(Extracted records)
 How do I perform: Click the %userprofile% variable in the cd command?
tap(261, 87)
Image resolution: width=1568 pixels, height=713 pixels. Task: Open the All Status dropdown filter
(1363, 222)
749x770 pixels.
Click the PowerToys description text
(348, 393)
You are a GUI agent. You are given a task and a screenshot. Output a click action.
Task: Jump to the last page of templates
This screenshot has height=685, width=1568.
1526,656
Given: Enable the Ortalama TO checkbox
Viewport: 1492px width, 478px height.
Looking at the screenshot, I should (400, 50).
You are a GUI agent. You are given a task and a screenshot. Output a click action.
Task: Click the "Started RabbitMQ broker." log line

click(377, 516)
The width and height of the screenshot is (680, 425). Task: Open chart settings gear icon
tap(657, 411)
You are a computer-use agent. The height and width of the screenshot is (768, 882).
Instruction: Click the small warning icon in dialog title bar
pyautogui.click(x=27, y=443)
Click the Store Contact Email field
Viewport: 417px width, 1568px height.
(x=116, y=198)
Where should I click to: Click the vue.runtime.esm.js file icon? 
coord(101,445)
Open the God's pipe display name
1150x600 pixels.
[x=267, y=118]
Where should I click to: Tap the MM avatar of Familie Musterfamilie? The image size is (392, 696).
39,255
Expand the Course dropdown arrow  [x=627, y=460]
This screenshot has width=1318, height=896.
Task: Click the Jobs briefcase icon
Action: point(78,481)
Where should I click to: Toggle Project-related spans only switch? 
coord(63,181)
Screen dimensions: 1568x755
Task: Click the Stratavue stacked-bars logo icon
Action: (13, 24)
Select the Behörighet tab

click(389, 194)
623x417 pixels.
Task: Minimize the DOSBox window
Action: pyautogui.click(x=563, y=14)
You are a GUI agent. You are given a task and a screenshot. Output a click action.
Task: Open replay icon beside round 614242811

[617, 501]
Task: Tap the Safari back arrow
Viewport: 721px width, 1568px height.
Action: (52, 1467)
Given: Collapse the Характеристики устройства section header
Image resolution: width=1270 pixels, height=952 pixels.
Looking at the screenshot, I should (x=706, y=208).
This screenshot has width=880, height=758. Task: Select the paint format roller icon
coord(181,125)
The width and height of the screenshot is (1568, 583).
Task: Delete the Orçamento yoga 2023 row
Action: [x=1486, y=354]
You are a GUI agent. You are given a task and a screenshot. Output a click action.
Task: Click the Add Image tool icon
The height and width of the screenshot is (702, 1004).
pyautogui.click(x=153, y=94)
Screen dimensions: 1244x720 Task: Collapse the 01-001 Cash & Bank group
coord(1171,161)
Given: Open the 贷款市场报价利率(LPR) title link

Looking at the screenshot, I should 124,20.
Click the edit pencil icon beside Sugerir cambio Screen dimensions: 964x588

### TASK DESCRIPTION
Each line above must be output exactly as it stands.

### ANSWER FOR THE TASK
 How do I perform: Click the %userprofile% variable in the cd command?
tap(261, 87)
Image resolution: width=1568 pixels, height=713 pixels. Task: Open the All Status dropdown filter
(1363, 222)
749x770 pixels.
Click the PowerToys description text
(348, 393)
You are a GUI agent. You are given a task and a screenshot. Output a click action.
Task: Jump to the last page of templates
This screenshot has height=685, width=1568.
1526,656
Given: Enable the Ortalama TO checkbox
Viewport: 1492px width, 478px height.
Looking at the screenshot, I should (400, 50).
You are a GUI agent. You are given a task and a screenshot. Output a click action.
Task: Click the "Started RabbitMQ broker." log line

click(377, 516)
The width and height of the screenshot is (680, 425). Task: Open chart settings gear icon
tap(657, 411)
You are a computer-use agent. The height and width of the screenshot is (768, 882).
Instruction: Click the small warning icon in dialog title bar
pyautogui.click(x=27, y=443)
Click the Store Contact Email field
Viewport: 417px width, 1568px height.
(x=116, y=198)
Where should I click to: Click the vue.runtime.esm.js file icon? 
coord(101,445)
Open the God's pipe display name
1150x600 pixels.
[x=267, y=118]
Where should I click to: Tap the MM avatar of Familie Musterfamilie? The image size is (392, 696).
39,255
Expand the Course dropdown arrow  [x=627, y=460]
This screenshot has width=1318, height=896.
Task: Click the Jobs briefcase icon
Action: point(78,481)
Where should I click to: Toggle Project-related spans only switch? 
coord(63,181)
Screen dimensions: 1568x755
Task: Click the Stratavue stacked-bars logo icon
Action: (13, 24)
Select the Behörighet tab

click(389, 194)
623x417 pixels.
Task: Minimize the DOSBox window
Action: pyautogui.click(x=563, y=14)
You are a GUI agent. You are given a task and a screenshot. Output a click action.
Task: Open replay icon beside round 614242811

[617, 501]
Task: Tap the Safari back arrow
Viewport: 721px width, 1568px height.
Action: (52, 1467)
Given: Collapse the Характеристики устройства section header
Image resolution: width=1270 pixels, height=952 pixels.
Looking at the screenshot, I should (x=706, y=208).
This screenshot has width=880, height=758. Task: Select the paint format roller icon
coord(181,125)
The width and height of the screenshot is (1568, 583).
Task: Delete the Orçamento yoga 2023 row
Action: [x=1486, y=354]
You are a GUI agent. You are given a task and a screenshot. Output a click action.
Task: Click the Add Image tool icon
The height and width of the screenshot is (702, 1004).
pyautogui.click(x=153, y=94)
Screen dimensions: 1244x720 Task: Collapse the 01-001 Cash & Bank group
coord(1171,161)
Given: Open the 贷款市场报价利率(LPR) title link

Looking at the screenshot, I should 124,20.
Click the edit pencil icon beside Sugerir cambio Screen dimensions: 964x588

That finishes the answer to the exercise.